TALLAHASSEE, Fla. — The power generated by Florida's four largest utilities goes far beyond just turning your lights on, according to a new report by a watchdog group that found the companies hold significant power over those that are supposed to regulate them.

The report by Integrity Florida and the Southern Alliance for Clean Energy showed a mix of campaign contributions and lobbying expenditures by Florida's big power companies totaling more than $43 million during the 2014 and 2016 election cycles alone. Integrity Florida research director Ben Wilcox said their study shows the companies have long been buying their power and wielding their influence to maintain that power.

"We found that the energy companies spent more than twice as much in the most recent four-year period than in the previous 10-year period documented in the original 2014 Power Play report,” Wilcox said.

The report also showed that the companies poured in $20 million to advance a constitutional amendment that would have limited competition in the solar energy market, but the effort failed to pass. In response to the report, Duke Energy Florida issued a statement saying their contributions are made in accordance with campaign finance laws.
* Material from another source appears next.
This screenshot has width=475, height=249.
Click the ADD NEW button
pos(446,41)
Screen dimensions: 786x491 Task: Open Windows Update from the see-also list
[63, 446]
Wilcox said the companies, which also include Florida Power and Light, TECO Energy and Gulf Power, have found ways to bypass restrictions on using customer dollars to lobby.

"Regulators are allowing them to bypass that ban, paying dues to trade groups like the Edison Electric Institute and other associations that lobby on their behalf,” he said.

The report noted the power companies employ around 100 lobbyists, compared with the 160 members of the Legislature. Integrity Florida and Southern Alliance for Clean Energy are calling for reforms including prohibiting campaign contributions by regulated utilities to state candidates and political committees, requiring detailed lobbyist compensation reporting and independence of the Florida Public Service Commission, which regulates the industry.